De wortel

Wetenschap > Biologie > Plantkunde > Morfologie van planten > De wortel

In dit artikel zullen we de morfologie van de wortel, de verschillende gebieden van de wortel, en de verschillende typen wortels bestuderen.

Morfologie:

Morfologie is een tak van de biologie die zich bezighoudt met de studie van de vorm en structuur van organismen en hun specifieke structurele kenmerken

Belang van morfologie:

  • Kennis van morfologie is essentieel voor de herkenning of identificatie van organismen.
  • Het is een belangrijk criterium voor de classificatie van organismen.
  • Het geeft informatie over de variaties die in een soort voorkomen.
  • Kennis van de morfologie is nodig voor de studie van verschillende aspecten van het plantenleven zoals anatomie, fysiologie, genetica, ecologie, enz.
  • deficiëntie- en toxiciteitssymptomen zijn morfologische veranderingen die optreden als reactie op een tekort of een teveel aan mineralen.
  • Het vormt de basis voor veredelingsexperimenten.
  • Het helpt bij het bepalen van methoden voor de verwerking en conservering van voedsel.
  • Een ecologische studie van de aanpassing van het organisme aan het milieu wordt bestudeerd met behulp van de morfologie.

Morfologie van de bloeiende plant:

Het lichaam van een typische bloeiende plant kan worden onderverdeeld in het ondergrondse wortelstelsel en het bovengrondse scheutensysteem.

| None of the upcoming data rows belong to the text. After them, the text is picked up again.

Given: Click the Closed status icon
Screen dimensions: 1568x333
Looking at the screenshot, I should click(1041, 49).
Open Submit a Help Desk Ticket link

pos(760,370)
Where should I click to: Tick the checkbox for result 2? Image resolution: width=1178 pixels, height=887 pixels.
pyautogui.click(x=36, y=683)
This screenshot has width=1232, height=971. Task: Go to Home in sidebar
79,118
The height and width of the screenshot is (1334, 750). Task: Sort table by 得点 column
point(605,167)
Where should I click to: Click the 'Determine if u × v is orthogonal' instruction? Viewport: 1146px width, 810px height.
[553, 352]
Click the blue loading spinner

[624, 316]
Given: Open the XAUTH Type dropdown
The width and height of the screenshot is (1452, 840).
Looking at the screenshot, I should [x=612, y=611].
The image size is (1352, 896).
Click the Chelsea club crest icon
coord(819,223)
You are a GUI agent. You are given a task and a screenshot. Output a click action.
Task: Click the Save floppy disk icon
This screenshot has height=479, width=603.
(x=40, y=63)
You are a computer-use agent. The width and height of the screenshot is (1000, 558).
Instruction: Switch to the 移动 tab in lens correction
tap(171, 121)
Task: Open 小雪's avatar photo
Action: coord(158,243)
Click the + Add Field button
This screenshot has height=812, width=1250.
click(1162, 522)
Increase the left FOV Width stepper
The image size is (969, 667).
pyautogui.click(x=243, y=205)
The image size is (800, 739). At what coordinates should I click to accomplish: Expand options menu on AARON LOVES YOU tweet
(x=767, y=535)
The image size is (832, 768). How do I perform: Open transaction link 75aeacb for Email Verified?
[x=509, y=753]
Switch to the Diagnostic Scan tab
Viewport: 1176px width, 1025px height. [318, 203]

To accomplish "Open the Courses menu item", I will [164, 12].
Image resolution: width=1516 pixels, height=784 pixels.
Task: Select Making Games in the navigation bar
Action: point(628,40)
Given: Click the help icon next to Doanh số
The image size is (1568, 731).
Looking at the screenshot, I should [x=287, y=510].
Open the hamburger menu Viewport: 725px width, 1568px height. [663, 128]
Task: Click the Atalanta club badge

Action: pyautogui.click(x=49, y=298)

Het wortelstelsel is homogeen en bestaat uit de hoofdwortel en de zijtakken. Het scheutensysteem is heterogeen en bestaat uit de stengel, de takken, de bladeren en de bloemen. De delen van het plantenlichaam die zich hoofdzakelijk bezighouden met belangrijke functies van voeding en groei worden vegetatieve delen genoemd, b.v. wortel, stengel en bladeren. De delen die de functie van geslachtelijke voortplanting vervullen, worden bloem- of voortplantingsdelen genoemd. b.v. bloem.

Het wortelstelsel:

Het wortelstelsel is het aflopende (naar beneden groeiende) deel van de plantenas. Wanneer een zaadje ontkiemt, is de kiemwortel het eerste orgaan dat eruit komt. Hij rekt uit en vormt de primaire of penwortel. Hij geeft zijtakken af (secundaire en tertiaire wortels) en vormt zo het wortelstelsel.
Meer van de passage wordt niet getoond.